[Stored items]
· · · ·

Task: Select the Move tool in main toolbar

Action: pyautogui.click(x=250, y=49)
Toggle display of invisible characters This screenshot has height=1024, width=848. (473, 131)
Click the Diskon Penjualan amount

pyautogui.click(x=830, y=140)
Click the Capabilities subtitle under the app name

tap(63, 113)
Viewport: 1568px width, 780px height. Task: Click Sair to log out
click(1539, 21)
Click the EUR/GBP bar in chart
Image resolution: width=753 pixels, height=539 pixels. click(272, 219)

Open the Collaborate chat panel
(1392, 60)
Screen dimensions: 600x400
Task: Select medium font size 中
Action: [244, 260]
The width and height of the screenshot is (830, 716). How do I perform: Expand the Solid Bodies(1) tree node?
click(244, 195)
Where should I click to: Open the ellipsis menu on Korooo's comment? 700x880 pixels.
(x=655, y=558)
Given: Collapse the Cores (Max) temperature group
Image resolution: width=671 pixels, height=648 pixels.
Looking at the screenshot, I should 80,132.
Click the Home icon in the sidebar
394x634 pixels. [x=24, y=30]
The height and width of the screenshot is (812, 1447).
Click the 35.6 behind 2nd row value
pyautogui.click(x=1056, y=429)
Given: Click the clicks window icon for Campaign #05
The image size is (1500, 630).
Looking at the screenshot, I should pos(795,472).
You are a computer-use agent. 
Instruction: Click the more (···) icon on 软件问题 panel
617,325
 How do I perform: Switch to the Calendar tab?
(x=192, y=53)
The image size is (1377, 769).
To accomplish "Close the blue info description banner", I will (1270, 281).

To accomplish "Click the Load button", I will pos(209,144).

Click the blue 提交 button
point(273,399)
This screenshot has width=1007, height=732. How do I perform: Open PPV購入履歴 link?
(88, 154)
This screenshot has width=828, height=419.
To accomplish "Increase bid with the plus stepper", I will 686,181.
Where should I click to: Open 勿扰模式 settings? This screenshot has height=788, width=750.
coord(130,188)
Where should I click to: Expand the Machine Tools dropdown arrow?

· · · ·

▸ TRY IT
Every line of the data above that includes "accomplish" should be listed.

▸ RESPONSE
To accomplish "Close the blue info description banner", I will (1270, 281).
To accomplish "Click the Load button", I will pos(209,144).
To accomplish "Increase bid with the plus stepper", I will 686,181.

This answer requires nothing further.